On toque à la porte. Neville relève la tête.
— Oui ?
La voix est tremblante, hésitante. Personne ne vient jamais le voir à l'atelier. Ni professeurs, ni élèves, ils le savent tous : c'est son endroit à lui. Son sanctuaire.
— Qui est-ce ? demande t-il alors.
— C'est moi.
C'est elle. Il avait cru ne jamais la revoir. Elle s'était envolée, sans un mot, juste un simple au revoir. Comme si elle n'avait pas su qu'elle partait pendant dix ans. Un « c'est moi » ne justifiait pas des années d'absence. Peut-être croyait-elle que le monde s'arrêtait de tourner lorsqu'elle n'était plus là ?
Ce n'était pas le cas. Il s'en était bien vite rendu compte. Il avait fini par admettre qu'il fallait avancer, lorsqu'il lui avait semblé clair qu'elle ne reviendrait plus.
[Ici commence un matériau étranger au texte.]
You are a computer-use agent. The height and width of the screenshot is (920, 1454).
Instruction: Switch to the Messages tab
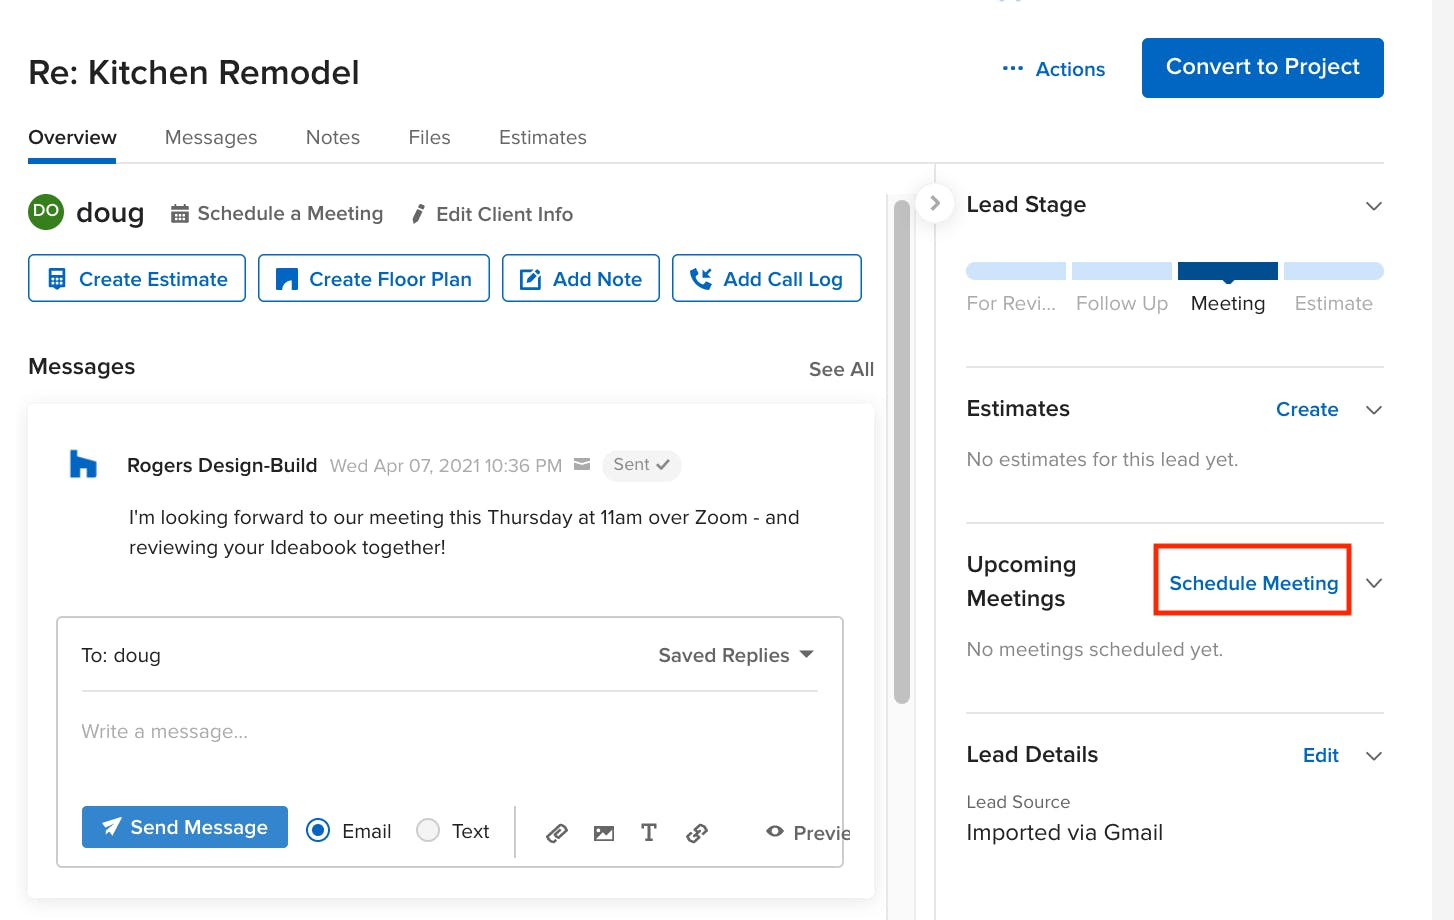pyautogui.click(x=210, y=137)
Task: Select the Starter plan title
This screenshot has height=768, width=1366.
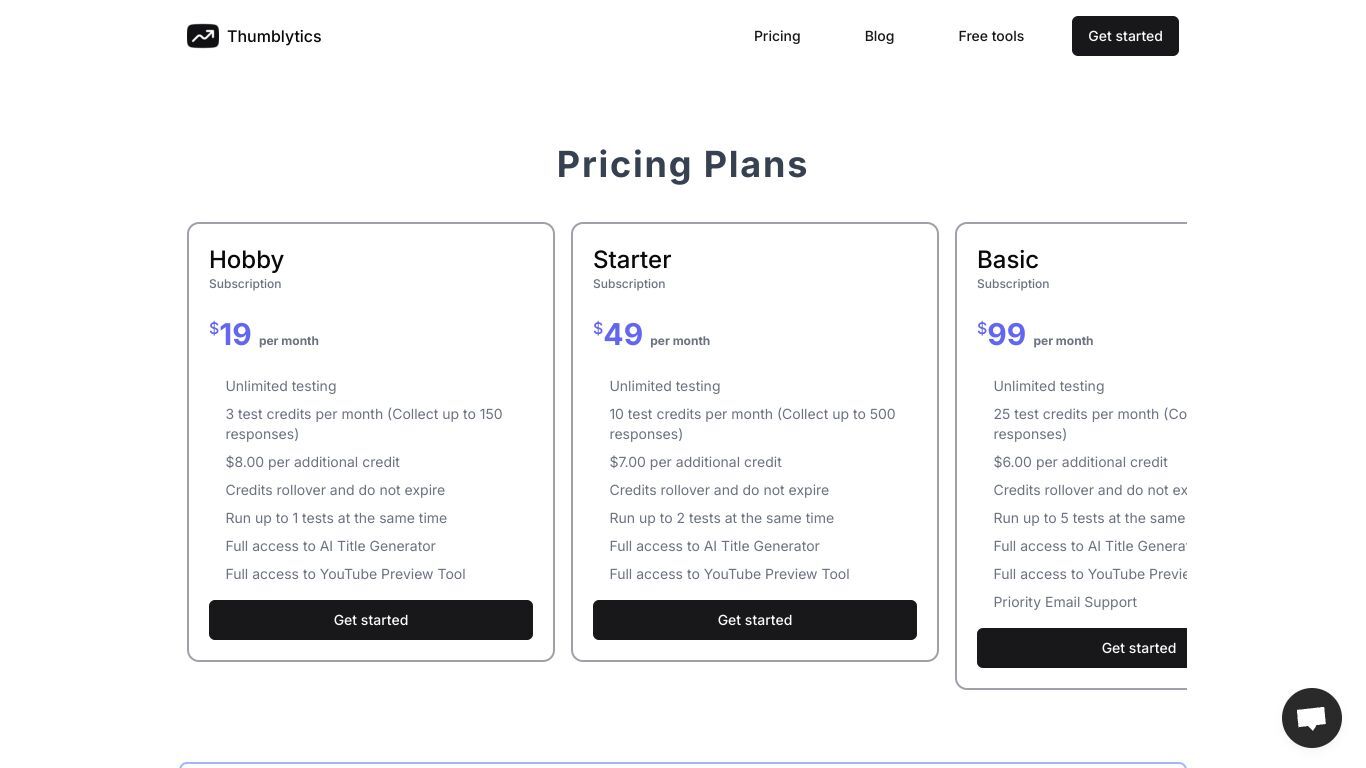Action: pos(632,260)
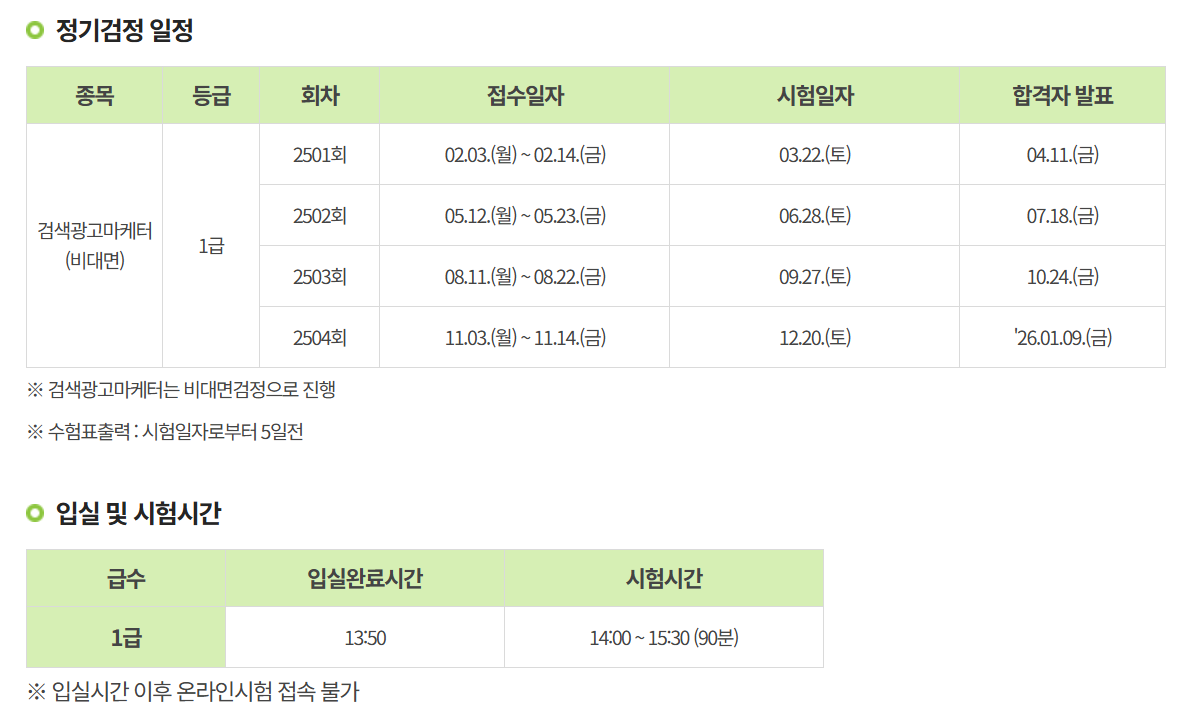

On ne peut pas rester passif. A attendre l'impossible. Il faut bouger, même sans conviction, même sans envie, il faut donner un sens à sa vie. Son poste de professeur de Botanique l'occupait, l'empêchait de trop penser. La douleur s'estompait peu à peu. Lentement, car malgré les jours et les semaines, malgré les mois et les années, la blessure était toujours là, bien présente. Il avait fini par croire qu'elle ne s'en irait plus. Qu'elle serait son fardeau, et en même temps, la dernière chose qu'il lui resterait d'elle.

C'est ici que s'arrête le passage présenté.